Tak Libatkan Masyarakat dalam Perbaikan Data DPS, PPLN Kuala Lumpur Hanya Minta Masukan ke Parpol
Jaksa mengungkapkan, PPLN Kuala Lumpur hanya mengumumkan data DPS melalui media sosial Facebook. Sehingga, tidak didapatkannya masukan dari masyarakat
Penulis: Ibriza Fasti Ifhami
Editor: Muhammad Zulfikar
Untuk diketahui, ketujuh terdakwa, yakni Umar Faruk selaku Ketua PPLN Kuala Lumpur (KL) dan enam anggotanya: Tita Cahya Rahayu, Dicky Saputra, Aprijon, Puji Sumarsono, Khalil, dan Masduki Khamdan Muchamad.
Baca juga: Jadi Tahanan Kota, Tersangka PPLN Kuala Lumpur Disidang Pekan Depan
Mereka diduga telah memalsukan data dan daftar pemilih untuk wilayah Kuala Lumpur.
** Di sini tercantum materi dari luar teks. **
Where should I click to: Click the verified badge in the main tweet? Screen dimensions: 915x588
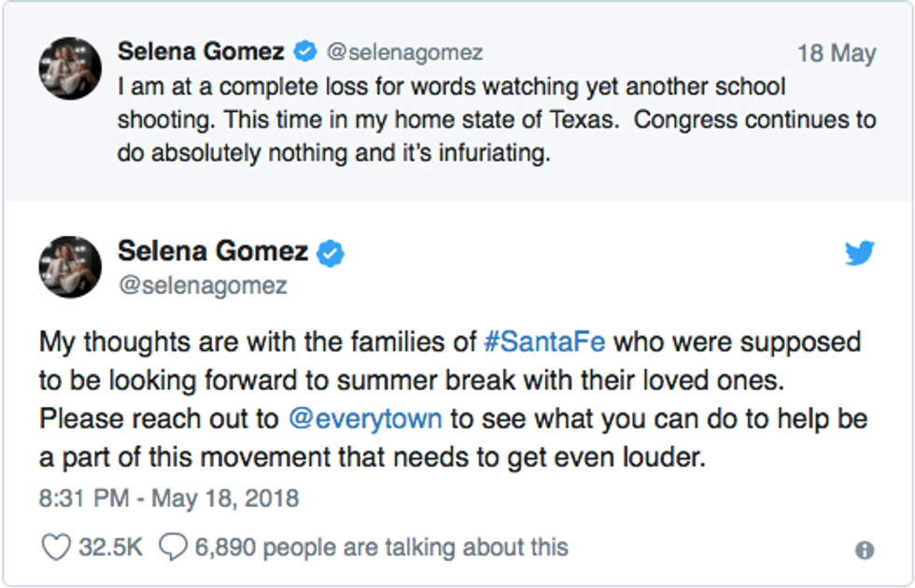point(330,253)
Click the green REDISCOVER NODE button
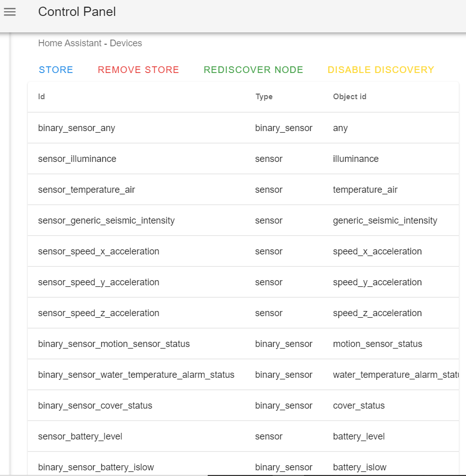This screenshot has height=476, width=466. (253, 70)
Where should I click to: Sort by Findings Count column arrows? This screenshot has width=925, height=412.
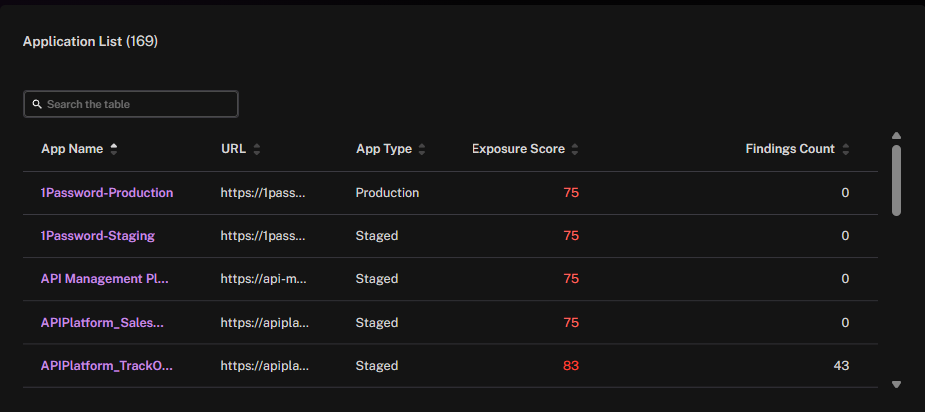pyautogui.click(x=845, y=149)
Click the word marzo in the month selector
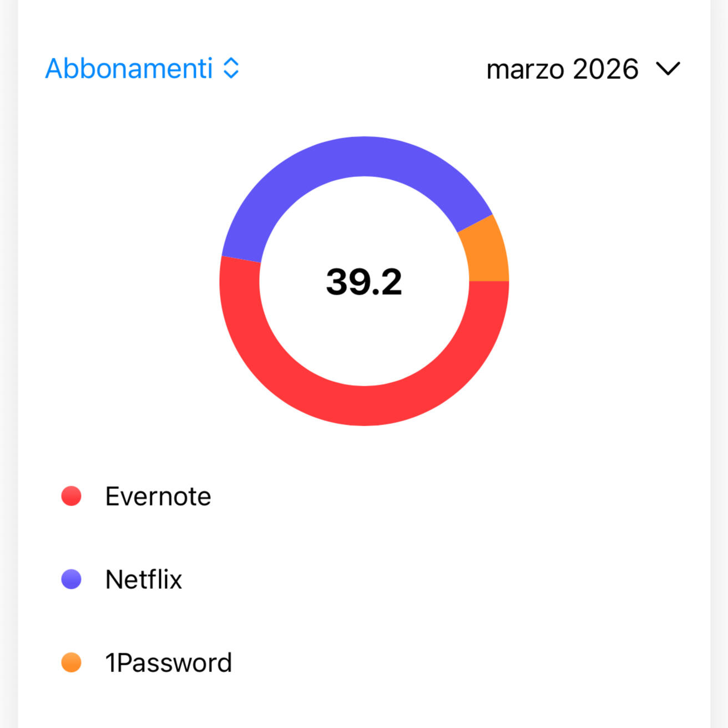This screenshot has width=728, height=728. [525, 70]
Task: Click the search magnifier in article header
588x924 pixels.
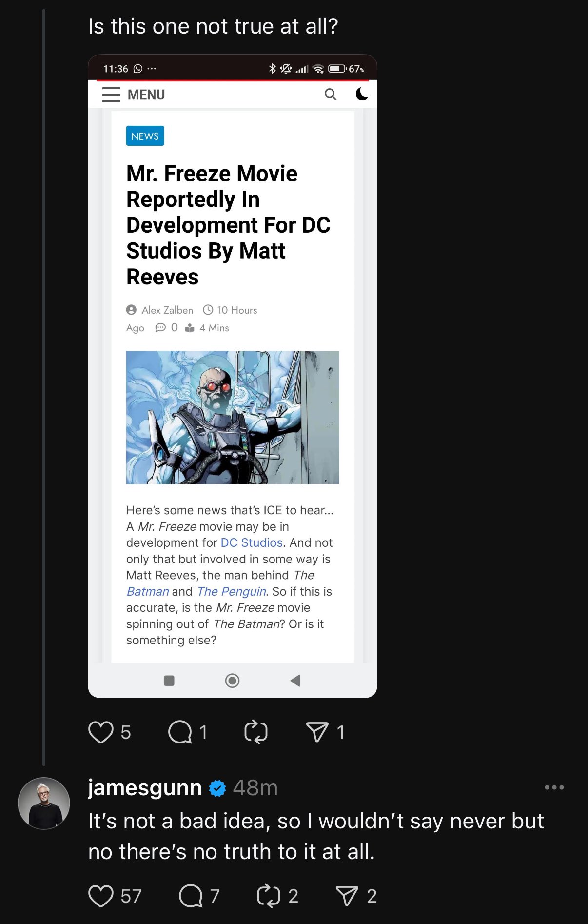Action: 331,94
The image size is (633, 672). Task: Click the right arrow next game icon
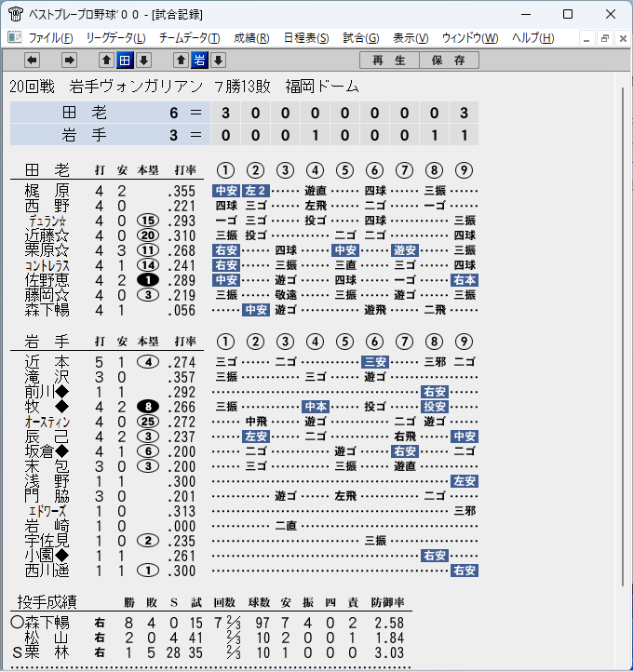69,60
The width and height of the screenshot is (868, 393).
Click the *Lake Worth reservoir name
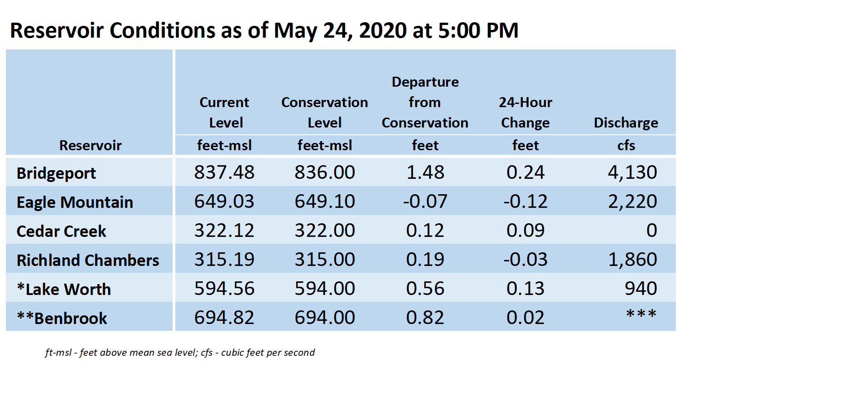(x=64, y=290)
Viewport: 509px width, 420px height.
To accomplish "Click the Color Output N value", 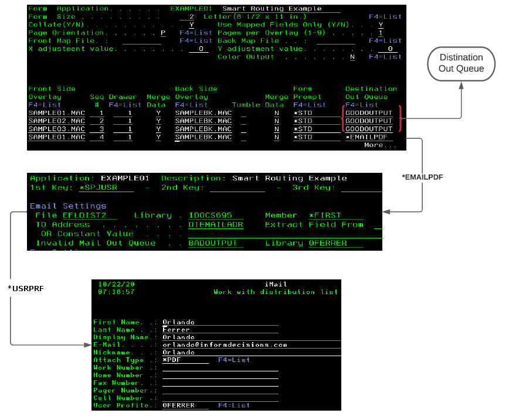I will 352,57.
"Dengan sengaja melakukan perbuatan melawan hukum memalsukan data dan daftar pemilih, baik yang menyuruh, yang melakukan atau yang turut serta melakukan," kata Jaksa, saat membacakan surat dakwaan dalam persidangan, di Pengadilan Negeri (PN) Jakarta Pusat, Rabu (13/3/2024).
Jaksa menjelaskan, hal itu berawal sejak tahap penyusunan daftar pemilih Kuala Lumpur, dimana para terdakwa menerima Data Penduduk Pontensional Pemilih (DP4) sebanyak 493.856 dari KPU RI. Adapun data tersebut menjadi dasar untuk dilakukannya pencocokan dan penelitian (coklit).
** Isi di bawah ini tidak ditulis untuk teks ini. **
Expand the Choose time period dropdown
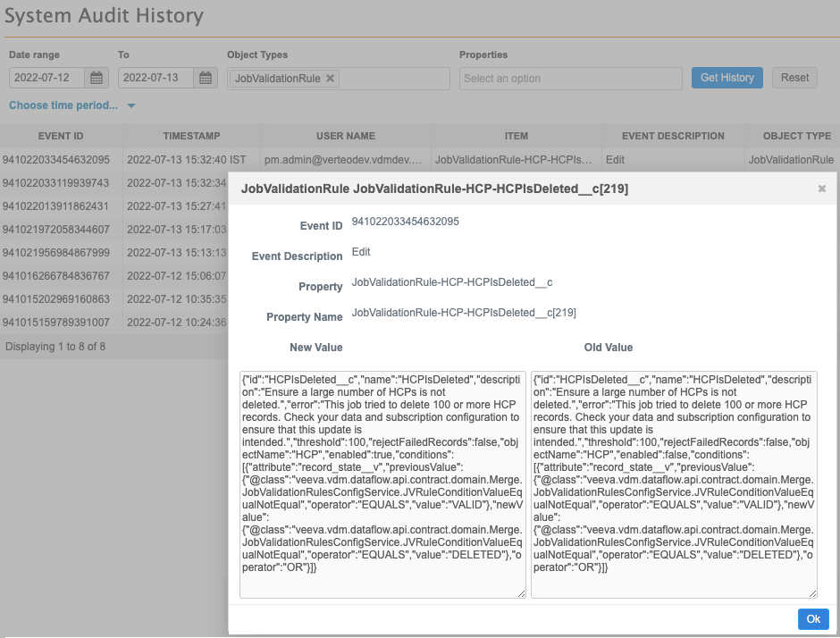The width and height of the screenshot is (840, 638). pos(71,105)
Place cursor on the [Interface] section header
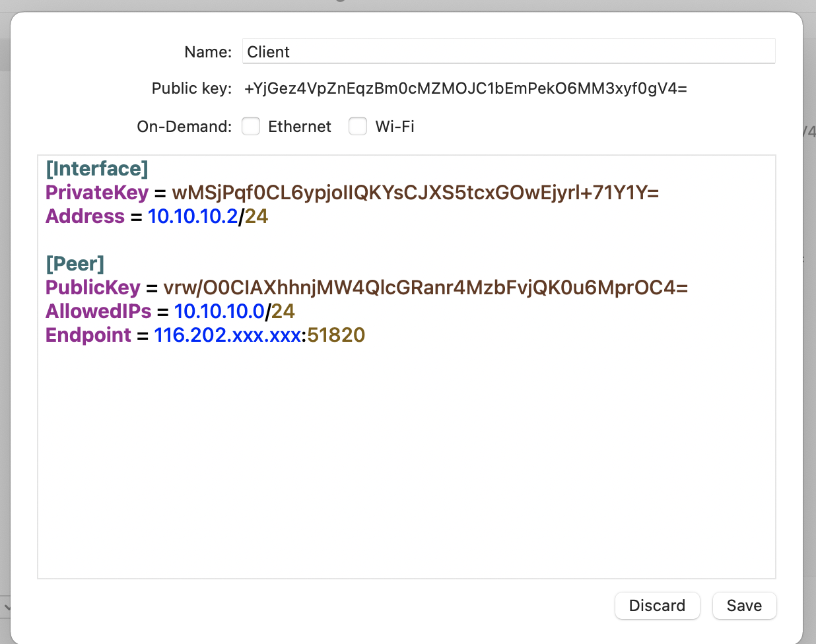This screenshot has width=816, height=644. coord(97,169)
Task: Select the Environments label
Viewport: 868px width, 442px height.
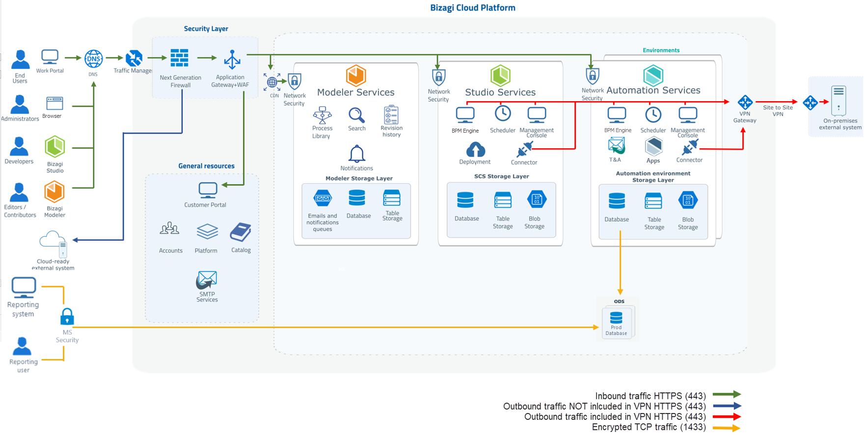Action: [x=661, y=50]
Hasil coklit yang dilaksanakan oleh Pantarlih, menunjukkan bahwa Daftar Pemilih di Kuala Lumpur itu hanya sebanyak 64.148 pemilih. Jumlah pemilih tercoklit tersebut sempat dikomplain beberapa perwakilan parpol, pada rapat penetapan DPS.
"Namun, PPLN KL memutuskan agar data DP4 yang belum tercoklit dijadikan Daftar Pemilih Sementara (DPS), kemudian dikurangi data tidak memenuhi syarat (TMS), kemudian ditambah dengan data pemilih tercoklit. Sehingga hasil akhir yang ditetapkan menjadi DPS, sebanyak 491.152 pemilih, yang mana hal tersebut bertentangan dengan peraturan perundang-undangan yang berlaku karena penetapan DPS harus berdsarkan Data Hasil Coklit yang telah diverifikasi," ucap Jaksa.
"Bahwa akibat perbuatan para terdakwa yang memasukan data yang tidak benar dan tidak valid karena tidak sesuai hasil coklit ke dalam daftar pemilihan sementara (DPS) menjadi daftar pemilihan sementara hasil perbaikan (DPSHS) dan kemudian ditetapkan menjadi daftar pemilih tetap (DPT) serta memindahkan daftar pemilih metode TPS ke metode KSK dan POS. Dalam kondisi data dan alamat tidak jelas atau tidak lengkap sehingga mengakibatkan untuk metode pos surat suara yang dikirim sebesar 154.629 namun kembali ke pengirim sebanyak 81.253 suara," sambungnya.
Atas perbuatannya, para terdakwa tersebut terancam dijerat pidana dalam pasal 554 undang-undang nomor 7 tahun 2017 tentang pemilihan umum jo pasal 55 ayat (1) ke-1 KUHP.